Western Gull (Larus occidentalis) on nest on breakwater west side of park

Western Gulls are said to choose nest locations that (a) are safe from terrestrial predators and (b) sheltered from the wind. This gull is batting .500 on those criteria. No four-legged predator is going to get out on the concrete breakwater off the west side of the park where she has build her nest. But she’s going to have to keep sitting on the nest to keep the prevailing westerly wind from blowing it away. The wind is raising up her tailfeathers, as the photo shows.

This female may have come late to breeding and could not find a spot in busier and more sheltered locales. Thousands of pairs nest on one of the Farallon Islands.
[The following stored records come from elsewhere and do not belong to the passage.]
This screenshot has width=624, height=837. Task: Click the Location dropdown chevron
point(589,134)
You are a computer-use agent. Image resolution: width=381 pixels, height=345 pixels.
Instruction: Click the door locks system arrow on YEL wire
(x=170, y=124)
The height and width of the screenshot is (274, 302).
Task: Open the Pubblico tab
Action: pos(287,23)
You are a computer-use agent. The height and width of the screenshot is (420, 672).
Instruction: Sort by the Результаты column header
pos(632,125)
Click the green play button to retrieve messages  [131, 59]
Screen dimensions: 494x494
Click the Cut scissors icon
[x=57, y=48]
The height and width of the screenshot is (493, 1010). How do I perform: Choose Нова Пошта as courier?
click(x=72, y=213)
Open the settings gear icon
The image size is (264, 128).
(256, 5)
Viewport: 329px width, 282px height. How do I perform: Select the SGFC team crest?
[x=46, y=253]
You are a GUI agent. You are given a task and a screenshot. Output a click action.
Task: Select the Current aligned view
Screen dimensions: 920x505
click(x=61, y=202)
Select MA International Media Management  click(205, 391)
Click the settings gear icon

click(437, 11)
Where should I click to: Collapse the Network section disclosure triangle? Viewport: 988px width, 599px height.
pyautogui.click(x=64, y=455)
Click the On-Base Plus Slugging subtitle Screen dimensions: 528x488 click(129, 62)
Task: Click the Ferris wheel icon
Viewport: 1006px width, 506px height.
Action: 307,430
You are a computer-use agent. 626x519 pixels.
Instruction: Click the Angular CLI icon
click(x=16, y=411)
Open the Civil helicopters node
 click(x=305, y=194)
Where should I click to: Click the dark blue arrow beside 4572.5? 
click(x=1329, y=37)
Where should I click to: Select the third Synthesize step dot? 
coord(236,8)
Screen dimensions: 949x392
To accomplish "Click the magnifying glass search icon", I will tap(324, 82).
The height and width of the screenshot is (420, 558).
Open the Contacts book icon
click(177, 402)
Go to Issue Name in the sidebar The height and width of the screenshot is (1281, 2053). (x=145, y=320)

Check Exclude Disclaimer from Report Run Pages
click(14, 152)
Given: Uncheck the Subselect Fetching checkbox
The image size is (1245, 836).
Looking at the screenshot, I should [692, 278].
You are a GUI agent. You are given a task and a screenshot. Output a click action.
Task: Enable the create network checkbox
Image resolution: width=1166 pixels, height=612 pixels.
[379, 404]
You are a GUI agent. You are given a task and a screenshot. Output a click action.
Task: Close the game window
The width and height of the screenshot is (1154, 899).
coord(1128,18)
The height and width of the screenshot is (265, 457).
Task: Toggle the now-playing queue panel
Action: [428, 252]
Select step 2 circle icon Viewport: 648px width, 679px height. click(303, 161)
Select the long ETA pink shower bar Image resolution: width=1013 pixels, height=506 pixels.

Another popular nesting site is Alcatraz Island. Much will depend here on the cooperation of the male. Both parents take turns brooding the eggs. When the female sits, the male often brings her food. They’ll have to learn a tight switching-off routine to keep the nest occupied. Normally she lays three eggs. It takes a full 30 days of parental care before they hatch. Even after they have learned to fly, the chicks depend on their parents for six months or more for part of their nutrition. Even though they’re fully grown, they may beg their elders piteously to be fed. I’ve seen an instance of that behavior with these gulls, “A Gull Encounter,” Oct 4 2018, and a similar scenario with Western Grebes, “Pestering Grebe,” Oct 31 2018. This highly exposed nest bears watching.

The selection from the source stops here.